Something Real
Continuing to think about my time at the drag strip Saturday afternoon…. Anticipation was in the air, — that adrenaline sizzle as I waited for 20 minutes in a long line of cars and pickup trucks to pay entry admission to the track. Excitement is contagious. They came out — dare I say, for love of their tricked-out pickup trucks !?
I, a drag racing fan, — could only observe as an outsider. The pickup truck was not until lately, standard to my white-anglo-suburban-culture. To plenty of Hispanic young men and women, whose heritage is of the southwest, a pickup truck is a reminder of home. I do understand, and in a way envy their love for trucks, their sense of community that draws them to an afternoon of fellowship, food, and music here at the race track.

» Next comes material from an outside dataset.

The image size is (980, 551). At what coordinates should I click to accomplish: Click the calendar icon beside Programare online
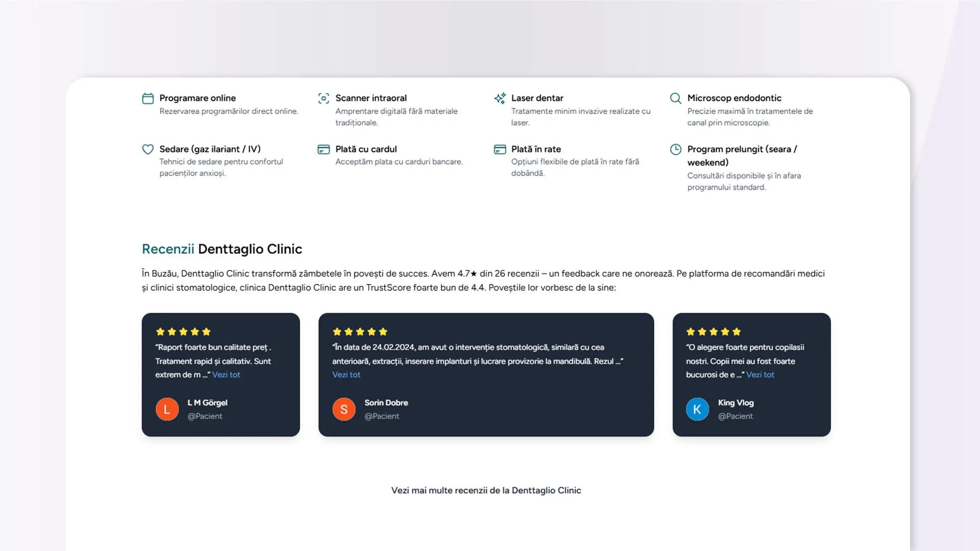148,98
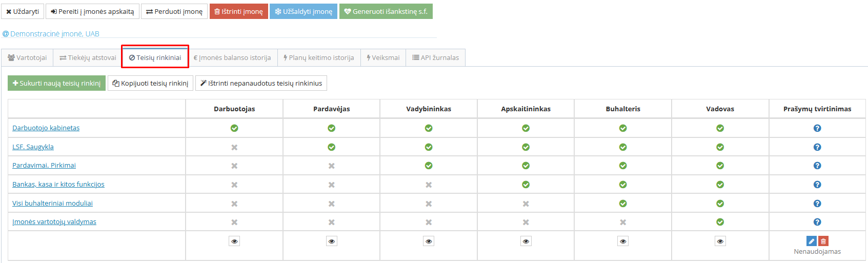This screenshot has height=263, width=868.
Task: Click the grey X for Buhalteris, Įmonės vartotojų valdymas
Action: tap(623, 222)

Do we not need something real to anchor our imagination, to signify that life has meaning, no matter the ugliness, disappointment, and raging chaos that often intrudes? In my case, for the arc of my adult life, since my sophomore year in high school, a drag car constructed to make as much power as possible given the laws of physics, beautiful to the eye, elegant to the mind, an engineering marvel, — has been my imagination’s attachment to reality.
A quarter mile of asphalt, a warm summer day, and the sound of a nitromethane-burning-race motor warming up in the pits, is a sign that Life, beyond my individual existence has enduring meaning.
In my mind a tricked-out pickup truck on a drag strip is ridiculous. Nevertheless, I understand the love which the guys and gals have for these vehicles, and the energy of life expressed in this passion.
Can we live without such a passion? Can life endure apart from such a love?
Such a energizing passion can be attached to something as unlikely as one’s beloved cat…………
Shakespeare thought that we could not live without such a quest for beauty in something we love:
Sonnet 65
By William Shakespeare
Since brass, nor stone, nor earth, nor boundless sea
But sad mortality o’er-sways their power,
How with this rage shall beauty hold a plea,
Whose action is no stronger than a flower?
O, how shall summer’s honey breath hold out
Against the wrackful siege of batt’ring days,
When rocks impregnable are not so stout,
Nor gates of steel so strong, but time decays?
O fearful meditation! where, alack,
Shall time’s best jewel from time’s chest lie hid?
Or what strong hand can hold his swift foot back?
Or who his spoil of beauty can forbid?
O, none, unless this miracle have might,
That in black ink my love may still shine bright.